Instructions to follow → Count how many lines in the records below contain the string "menu". Reply with the number alone.

Material provided →
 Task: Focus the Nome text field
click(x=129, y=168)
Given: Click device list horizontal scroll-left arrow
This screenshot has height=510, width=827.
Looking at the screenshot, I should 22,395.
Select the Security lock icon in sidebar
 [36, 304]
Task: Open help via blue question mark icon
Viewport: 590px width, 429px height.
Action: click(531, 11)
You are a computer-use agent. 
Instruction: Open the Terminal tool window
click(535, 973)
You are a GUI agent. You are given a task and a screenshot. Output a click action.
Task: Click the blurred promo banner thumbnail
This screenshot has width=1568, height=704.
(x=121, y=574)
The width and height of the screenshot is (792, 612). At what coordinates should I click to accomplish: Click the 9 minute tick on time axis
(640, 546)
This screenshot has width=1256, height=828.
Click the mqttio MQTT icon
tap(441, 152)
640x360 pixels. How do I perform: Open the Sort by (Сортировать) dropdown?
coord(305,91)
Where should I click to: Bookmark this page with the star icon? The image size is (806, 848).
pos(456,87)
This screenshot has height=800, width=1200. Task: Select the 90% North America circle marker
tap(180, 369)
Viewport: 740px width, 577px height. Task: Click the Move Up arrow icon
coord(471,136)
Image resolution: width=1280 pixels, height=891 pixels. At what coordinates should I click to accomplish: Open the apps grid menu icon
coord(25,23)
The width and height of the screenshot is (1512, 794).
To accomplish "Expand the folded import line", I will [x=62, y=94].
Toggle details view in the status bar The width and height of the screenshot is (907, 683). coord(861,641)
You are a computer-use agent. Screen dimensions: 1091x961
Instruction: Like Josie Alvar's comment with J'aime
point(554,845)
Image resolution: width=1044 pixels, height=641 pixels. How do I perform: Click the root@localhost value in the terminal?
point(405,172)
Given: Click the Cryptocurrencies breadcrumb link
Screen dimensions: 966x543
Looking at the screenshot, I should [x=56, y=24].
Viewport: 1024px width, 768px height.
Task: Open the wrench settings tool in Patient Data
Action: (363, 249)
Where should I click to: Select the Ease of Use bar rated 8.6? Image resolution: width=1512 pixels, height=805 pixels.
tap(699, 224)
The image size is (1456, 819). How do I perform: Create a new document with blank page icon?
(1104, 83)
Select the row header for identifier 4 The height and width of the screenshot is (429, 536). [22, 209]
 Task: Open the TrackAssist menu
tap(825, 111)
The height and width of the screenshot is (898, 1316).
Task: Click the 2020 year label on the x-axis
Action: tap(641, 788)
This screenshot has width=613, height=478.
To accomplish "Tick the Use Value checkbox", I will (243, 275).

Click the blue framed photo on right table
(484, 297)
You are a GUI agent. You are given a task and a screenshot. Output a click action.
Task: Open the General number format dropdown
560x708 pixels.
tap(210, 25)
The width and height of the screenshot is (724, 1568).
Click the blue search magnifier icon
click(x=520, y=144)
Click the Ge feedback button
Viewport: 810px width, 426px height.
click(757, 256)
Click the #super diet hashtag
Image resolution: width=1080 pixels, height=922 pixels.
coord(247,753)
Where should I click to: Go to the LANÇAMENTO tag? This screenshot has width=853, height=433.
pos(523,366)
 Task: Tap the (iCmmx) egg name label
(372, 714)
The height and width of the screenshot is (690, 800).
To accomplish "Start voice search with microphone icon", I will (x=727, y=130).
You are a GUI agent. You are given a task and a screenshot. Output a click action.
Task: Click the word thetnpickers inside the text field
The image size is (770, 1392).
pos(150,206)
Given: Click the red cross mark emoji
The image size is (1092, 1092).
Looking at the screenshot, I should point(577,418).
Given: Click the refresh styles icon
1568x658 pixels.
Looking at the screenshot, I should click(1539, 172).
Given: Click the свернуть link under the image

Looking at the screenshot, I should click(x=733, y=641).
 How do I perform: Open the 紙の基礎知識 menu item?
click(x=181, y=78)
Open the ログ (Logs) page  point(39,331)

Solved problem → 3